Stata The Stata listserver
[Date Prev][Date Next][Thread Prev][Thread Next][Date index][Thread index]

Re: st: Selecting part of a LARGE file


From   "Jesper B. Sorensen" <sorensen@mit.edu>
To   statalist@hsphsun2.harvard.edu
Subject   Re: st: Selecting part of a LARGE file
Date   Fri, 06 Jun 2003 13:10:41 -0400

Glenn,

I don't have an elegant solution to this, but in my experience, a lot of what slows things down in these kinds of cases is memory constraints. To get all the data into memory, Stata likely has to use swap memory which brings things to a crawl.

So perhaps a way to speed things up is to split the big dataset into smaller files and then doing sequential merges. The files would have to be small enough that you could do the merge in RAM. There is a fixed cost involved with splitting up the big file, but if you might ever need to go back this would probably be worth incurring.

//Jesper


At 10:47 AM 6/6/2003 -0500, you wrote:

Hi all.

I have two files.  File A has about 5000 unique values of the variable
PATENT, which is 7 characters long.  File B has 16 million observations
and several million unique values for PATENT.  I want to do some
manipulation involving File B, but only for the observations that
correspond to the patent values found in File A.   I am currently using
merge on the two files to do this (actually mmerge as a wrapper for
ease), but wonder if there is an easier/faster way.
───
WHAT THE TASK REQUIRES: Say whether each statement below agrees with the Statalist thread on selecting part of a large file, giving yes or no and quoting the thread's deciding words: (a) File A has about 5000 unique values of PATENT. (b) The reply proposes splitting the big dataset into files small enough to merge in RAM. (c) The reply offers an elegant solution.

Lines of data:
───
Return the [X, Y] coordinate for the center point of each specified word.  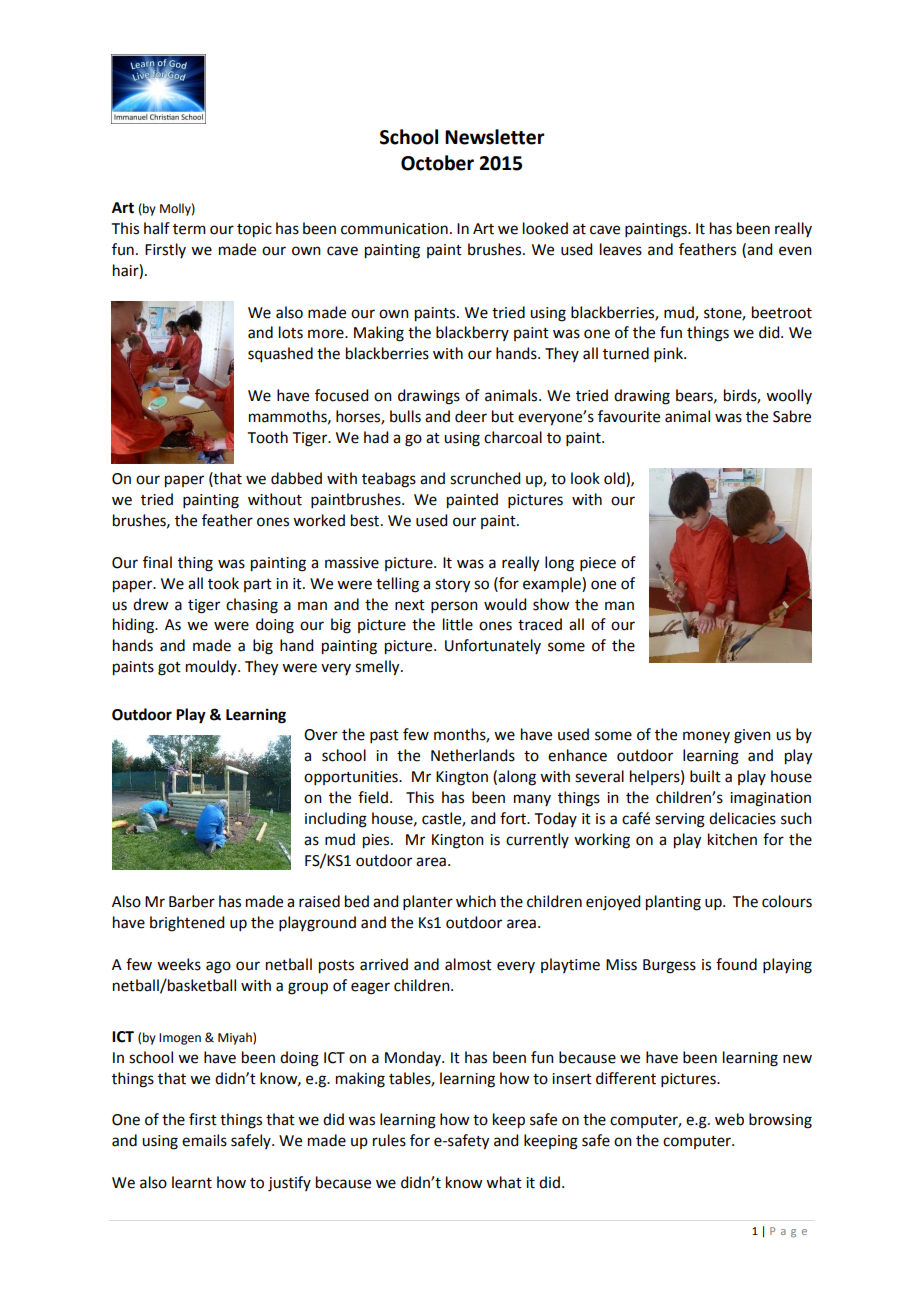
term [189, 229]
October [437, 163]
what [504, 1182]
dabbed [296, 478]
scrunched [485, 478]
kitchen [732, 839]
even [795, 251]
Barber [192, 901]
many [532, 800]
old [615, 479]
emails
───
SOLUTION BELOW:
(a) Yes: "File A has about 5000 unique values"
(b) Yes: "The files would have to be small enough that you could do the merge in RAM."
(c) No: "I don't have an elegant solution to this"